As of April 2015, 673 different vascular plant species have been identified in Larose Forest, including 77 regionally significant species, 8 provincially vulnerable or endangered species, as well as 1 critically endangered species in Ontario (large purple-fringed orchid/Platanthera grandiflora). Additionally, 11 liverwort and 55 moss species are known to be present, of which 6 species are vulnerable in Ontario.

The following are the predominant tree species in Larose Forest:
- Broadleaf (about 30% of forest stands):
  - ash-leaved maple
  - grey birch
  - poplar
  - silver maple
- Coniferous (about 57% of forest stands):
  - larch
  - red pine
  - white pine
  - white spruce

===Fauna===
The number of mammal species found in Larose Forest is 29, including big game animals moose (Alces alces), white-tailed deer (Odocoileus virginianus), and American black bear (Ursus americana). Other species include coyote (Canis latrans), red fox (Vulpes vulpes), American mink (Mustela vison), raccoon (Procyon lotor), snowshoe hare (Lepus americanus), and Canadian beaver (Castor canadensis).

The number of moose dropped considerably in the 1990s and 2000s. Whereas in 1994 the density of moose in Larose Forest was 7.0 moose per 10 km^{2}, it had reduced to 2.2 per 10 km^{2} by 2007. In optimal conditions, Larose Forest should be able to sustain more than four times as many moose.

As of September 2016, 144 bird species have been observed in Larose Forest, including 93 which were confirmed to breed in the forest.

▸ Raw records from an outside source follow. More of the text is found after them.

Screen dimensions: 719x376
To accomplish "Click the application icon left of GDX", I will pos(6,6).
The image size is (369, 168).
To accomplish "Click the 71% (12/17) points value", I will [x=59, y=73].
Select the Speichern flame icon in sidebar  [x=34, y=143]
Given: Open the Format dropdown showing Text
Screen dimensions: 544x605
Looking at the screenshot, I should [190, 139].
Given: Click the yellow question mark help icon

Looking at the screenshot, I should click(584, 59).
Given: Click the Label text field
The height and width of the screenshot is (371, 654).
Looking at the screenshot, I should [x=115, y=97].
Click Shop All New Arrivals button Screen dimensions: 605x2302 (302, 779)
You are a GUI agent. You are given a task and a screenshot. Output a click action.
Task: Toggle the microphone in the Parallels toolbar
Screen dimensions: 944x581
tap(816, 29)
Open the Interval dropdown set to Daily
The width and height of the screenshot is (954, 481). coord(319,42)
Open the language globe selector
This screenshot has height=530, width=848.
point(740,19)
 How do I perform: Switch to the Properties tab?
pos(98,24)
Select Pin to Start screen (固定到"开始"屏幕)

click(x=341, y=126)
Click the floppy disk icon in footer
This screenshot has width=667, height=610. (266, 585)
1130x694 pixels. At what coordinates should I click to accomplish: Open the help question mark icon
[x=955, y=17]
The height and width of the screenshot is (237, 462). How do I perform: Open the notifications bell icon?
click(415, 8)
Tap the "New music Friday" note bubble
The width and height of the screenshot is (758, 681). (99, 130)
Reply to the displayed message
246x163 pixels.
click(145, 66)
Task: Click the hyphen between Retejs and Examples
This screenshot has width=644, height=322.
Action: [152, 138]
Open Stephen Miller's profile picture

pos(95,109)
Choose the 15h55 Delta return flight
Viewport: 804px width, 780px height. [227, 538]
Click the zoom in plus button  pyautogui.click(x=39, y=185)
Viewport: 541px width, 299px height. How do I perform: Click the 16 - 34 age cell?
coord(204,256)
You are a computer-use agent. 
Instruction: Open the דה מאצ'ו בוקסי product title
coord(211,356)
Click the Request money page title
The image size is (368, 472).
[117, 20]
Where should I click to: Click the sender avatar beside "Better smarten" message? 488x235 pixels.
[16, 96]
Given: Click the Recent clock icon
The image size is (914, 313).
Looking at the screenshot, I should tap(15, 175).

As of May 2015, 19 reptile and amphibian species have been observed, including:
- blue-spotted salamander (Ambystoma laterale)
- eastern red-backed salamander (Plethodon cinereus)
- eastern newt (Notophthalmus viridescens)
- gray treefrog (Hyla versicolor)
- American bullfrog (Lithobates catesbeianus)
- green frog (Lithobates clamitans)
- northern leopard frog (Lithobates pipiens)
- wood frog (Lithobates sylvaticus)
- common snapping turtle (Chelydra serpentina) – designated a Species of Special Concern
- Midland painted turtle (Chrysemys picta) – designated a Species of Special Concern
- Blanding's turtle (Emydoidea blandingii) – designated Endangered
- eastern garter snake (Thamnophis sirtalis sirtalis)
- red-bellied snake (Storeria occipitomaculata)

===Fungi===
As of September 2007, 506 fungus species have been found in Larose Forest. As of September 2016, 70 species of lichen have been identified, of which 2 are regionally or provincially rare or significant.